YOUR GOAL. From the line with "Benefizkonzert für UNICEF" through the line with "Engineering (689, 450)", repeat the entries verbatim, both end lines included, and add nothing.

(EXTRACTED ENTRIES Opens)

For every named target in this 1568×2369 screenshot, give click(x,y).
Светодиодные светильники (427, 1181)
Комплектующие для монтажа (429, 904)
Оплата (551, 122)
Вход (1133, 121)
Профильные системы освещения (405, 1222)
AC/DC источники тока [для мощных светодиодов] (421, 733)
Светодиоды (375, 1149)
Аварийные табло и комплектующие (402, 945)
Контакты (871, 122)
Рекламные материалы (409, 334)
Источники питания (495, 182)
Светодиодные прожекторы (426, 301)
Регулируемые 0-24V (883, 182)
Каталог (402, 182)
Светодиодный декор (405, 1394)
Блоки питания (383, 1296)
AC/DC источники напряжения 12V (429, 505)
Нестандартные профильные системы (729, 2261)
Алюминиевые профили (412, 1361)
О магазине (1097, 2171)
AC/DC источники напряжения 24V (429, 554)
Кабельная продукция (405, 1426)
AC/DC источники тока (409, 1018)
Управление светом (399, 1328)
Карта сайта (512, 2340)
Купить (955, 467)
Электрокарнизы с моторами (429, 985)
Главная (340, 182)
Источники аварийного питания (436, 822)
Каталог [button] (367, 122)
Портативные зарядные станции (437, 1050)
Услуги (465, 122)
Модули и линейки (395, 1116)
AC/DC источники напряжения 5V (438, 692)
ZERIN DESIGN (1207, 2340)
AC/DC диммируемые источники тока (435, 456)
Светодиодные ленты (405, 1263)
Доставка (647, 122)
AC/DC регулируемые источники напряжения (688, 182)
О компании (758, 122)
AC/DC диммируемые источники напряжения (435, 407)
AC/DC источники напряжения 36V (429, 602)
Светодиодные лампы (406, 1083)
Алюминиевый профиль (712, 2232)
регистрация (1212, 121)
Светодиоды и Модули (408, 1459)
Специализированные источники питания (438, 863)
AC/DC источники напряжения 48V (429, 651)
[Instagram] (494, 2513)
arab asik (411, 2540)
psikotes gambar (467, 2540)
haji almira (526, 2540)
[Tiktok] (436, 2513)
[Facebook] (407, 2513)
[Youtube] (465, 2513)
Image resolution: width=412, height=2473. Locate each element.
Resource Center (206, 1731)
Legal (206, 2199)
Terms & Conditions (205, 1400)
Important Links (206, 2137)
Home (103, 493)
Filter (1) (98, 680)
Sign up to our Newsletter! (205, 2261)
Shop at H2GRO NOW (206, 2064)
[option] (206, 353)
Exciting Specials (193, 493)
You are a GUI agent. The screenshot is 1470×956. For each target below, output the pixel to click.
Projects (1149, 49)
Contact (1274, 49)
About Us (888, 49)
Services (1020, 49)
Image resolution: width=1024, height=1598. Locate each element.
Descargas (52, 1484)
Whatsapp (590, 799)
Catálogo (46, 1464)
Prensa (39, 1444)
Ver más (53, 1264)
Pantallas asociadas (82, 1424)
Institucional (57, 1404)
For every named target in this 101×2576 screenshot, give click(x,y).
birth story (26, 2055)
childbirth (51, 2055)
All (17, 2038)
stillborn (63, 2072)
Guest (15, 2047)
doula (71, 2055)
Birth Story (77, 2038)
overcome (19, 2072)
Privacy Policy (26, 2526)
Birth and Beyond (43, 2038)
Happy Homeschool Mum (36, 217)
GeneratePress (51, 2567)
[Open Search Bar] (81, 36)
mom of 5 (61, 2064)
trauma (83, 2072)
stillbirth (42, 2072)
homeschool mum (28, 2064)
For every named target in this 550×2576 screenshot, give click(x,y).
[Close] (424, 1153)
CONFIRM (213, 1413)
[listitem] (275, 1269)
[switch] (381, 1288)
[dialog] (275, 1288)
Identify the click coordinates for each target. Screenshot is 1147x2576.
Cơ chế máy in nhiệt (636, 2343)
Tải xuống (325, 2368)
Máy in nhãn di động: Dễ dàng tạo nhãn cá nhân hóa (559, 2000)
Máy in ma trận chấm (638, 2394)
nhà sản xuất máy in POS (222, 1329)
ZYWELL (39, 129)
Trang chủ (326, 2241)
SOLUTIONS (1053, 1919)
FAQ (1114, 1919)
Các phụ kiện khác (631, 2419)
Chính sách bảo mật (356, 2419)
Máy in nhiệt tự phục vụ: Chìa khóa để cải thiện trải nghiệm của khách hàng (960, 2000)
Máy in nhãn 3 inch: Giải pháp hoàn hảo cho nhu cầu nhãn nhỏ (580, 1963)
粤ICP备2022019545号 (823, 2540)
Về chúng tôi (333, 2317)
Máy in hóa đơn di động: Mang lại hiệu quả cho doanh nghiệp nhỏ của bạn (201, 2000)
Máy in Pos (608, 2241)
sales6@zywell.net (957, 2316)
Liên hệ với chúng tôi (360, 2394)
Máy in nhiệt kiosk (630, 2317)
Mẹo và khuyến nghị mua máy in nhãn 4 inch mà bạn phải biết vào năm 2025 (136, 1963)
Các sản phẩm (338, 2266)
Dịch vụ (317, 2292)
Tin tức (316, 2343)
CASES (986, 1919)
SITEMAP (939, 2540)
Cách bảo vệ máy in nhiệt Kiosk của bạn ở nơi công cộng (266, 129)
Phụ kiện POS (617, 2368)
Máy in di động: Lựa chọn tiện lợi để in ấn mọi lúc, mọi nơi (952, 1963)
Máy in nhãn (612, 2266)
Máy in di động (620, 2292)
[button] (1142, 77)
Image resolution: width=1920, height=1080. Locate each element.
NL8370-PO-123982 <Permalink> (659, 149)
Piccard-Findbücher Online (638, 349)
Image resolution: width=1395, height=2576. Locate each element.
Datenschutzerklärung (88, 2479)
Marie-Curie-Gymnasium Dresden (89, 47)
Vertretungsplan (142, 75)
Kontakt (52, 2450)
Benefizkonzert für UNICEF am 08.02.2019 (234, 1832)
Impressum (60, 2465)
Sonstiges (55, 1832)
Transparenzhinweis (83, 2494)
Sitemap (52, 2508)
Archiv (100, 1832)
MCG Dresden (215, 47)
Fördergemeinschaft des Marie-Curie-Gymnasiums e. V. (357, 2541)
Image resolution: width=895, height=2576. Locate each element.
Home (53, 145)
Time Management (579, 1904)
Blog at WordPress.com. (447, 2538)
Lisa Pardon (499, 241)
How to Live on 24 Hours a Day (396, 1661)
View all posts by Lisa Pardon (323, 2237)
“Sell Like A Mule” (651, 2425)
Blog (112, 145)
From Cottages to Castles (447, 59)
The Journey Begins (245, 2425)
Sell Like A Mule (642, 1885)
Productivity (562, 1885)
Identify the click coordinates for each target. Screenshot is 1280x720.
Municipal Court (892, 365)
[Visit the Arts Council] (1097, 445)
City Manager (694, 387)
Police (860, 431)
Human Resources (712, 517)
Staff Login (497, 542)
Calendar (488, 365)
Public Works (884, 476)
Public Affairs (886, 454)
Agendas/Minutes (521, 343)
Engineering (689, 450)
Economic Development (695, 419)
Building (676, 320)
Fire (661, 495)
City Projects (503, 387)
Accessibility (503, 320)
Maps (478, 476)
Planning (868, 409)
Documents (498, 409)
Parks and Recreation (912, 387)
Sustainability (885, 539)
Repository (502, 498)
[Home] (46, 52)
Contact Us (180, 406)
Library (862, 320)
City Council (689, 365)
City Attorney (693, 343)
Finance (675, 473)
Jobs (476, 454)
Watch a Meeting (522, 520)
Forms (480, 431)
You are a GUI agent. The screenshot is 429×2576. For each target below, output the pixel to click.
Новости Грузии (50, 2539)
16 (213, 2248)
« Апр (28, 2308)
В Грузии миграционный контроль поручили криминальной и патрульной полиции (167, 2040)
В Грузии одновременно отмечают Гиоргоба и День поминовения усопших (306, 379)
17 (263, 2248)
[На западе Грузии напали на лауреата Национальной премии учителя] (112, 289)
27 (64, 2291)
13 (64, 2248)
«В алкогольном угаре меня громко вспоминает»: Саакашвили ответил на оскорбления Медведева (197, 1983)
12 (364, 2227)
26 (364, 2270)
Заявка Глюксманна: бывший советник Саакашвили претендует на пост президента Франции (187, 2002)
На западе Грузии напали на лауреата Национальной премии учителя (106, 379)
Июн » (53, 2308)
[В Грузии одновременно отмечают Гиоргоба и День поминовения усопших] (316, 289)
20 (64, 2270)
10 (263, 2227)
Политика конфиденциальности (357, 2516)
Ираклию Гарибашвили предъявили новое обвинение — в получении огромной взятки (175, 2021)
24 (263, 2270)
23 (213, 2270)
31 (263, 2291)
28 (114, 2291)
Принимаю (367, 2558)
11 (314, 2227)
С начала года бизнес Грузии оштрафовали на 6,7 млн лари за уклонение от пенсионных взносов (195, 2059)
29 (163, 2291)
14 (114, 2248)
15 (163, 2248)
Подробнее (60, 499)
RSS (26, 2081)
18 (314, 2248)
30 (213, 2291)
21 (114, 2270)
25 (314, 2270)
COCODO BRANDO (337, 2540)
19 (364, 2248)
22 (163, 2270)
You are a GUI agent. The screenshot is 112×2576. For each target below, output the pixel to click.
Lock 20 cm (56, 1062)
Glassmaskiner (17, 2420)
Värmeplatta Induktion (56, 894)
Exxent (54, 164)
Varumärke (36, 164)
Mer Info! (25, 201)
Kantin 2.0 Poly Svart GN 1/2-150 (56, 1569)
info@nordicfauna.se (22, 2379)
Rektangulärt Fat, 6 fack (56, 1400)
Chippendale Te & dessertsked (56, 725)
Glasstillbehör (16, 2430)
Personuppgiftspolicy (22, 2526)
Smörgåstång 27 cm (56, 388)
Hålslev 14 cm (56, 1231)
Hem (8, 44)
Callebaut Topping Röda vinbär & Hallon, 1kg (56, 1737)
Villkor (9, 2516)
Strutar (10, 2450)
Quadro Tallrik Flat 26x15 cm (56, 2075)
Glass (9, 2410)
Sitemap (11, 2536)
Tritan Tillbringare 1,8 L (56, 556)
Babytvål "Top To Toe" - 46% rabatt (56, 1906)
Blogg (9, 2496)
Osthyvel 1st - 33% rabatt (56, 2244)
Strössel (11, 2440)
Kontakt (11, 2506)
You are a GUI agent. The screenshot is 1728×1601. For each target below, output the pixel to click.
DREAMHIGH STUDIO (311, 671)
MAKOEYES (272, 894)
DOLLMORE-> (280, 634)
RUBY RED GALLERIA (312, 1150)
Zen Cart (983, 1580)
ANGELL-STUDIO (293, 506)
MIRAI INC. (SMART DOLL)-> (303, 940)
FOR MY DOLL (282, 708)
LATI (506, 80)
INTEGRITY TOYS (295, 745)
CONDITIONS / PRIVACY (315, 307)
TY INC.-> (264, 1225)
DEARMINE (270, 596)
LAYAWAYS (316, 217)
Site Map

(EXTRACTED ENTRIES Closes)

TASK ANSWER.
Benefizkonzert für UNICEF am 08.02.2019 (234, 1832)
Impressum (60, 2465)
Sonstiges (55, 1832)
Transparenzhinweis (83, 2494)
Sitemap (52, 2508)
Archiv (100, 1832)
MCG Dresden (215, 47)
Fördergemeinschaft des Marie-Curie-Gymnasiums e. V. (357, 2541)
Image resolution: width=895, height=2576. Locate each element.
Home (53, 145)
Time Management (579, 1904)
Blog at WordPress.com. (447, 2538)
Lisa Pardon (499, 241)
How to Live on 24 Hours a Day (396, 1661)
View all posts by Lisa Pardon (323, 2237)
“Sell Like A Mule” (651, 2425)
Blog (112, 145)
From Cottages to Castles (447, 59)
The Journey Begins (245, 2425)
Sell Like A Mule (642, 1885)
Productivity (562, 1885)
Identify the click coordinates for each target. Screenshot is 1280x720.
Municipal Court (892, 365)
[Visit the Arts Council] (1097, 445)
City Manager (694, 387)
Police (860, 431)
Human Resources (712, 517)
Staff Login (497, 542)
Calendar (488, 365)
Public Works (884, 476)
Public Affairs (886, 454)
Agendas/Minutes (521, 343)
Engineering (689, 450)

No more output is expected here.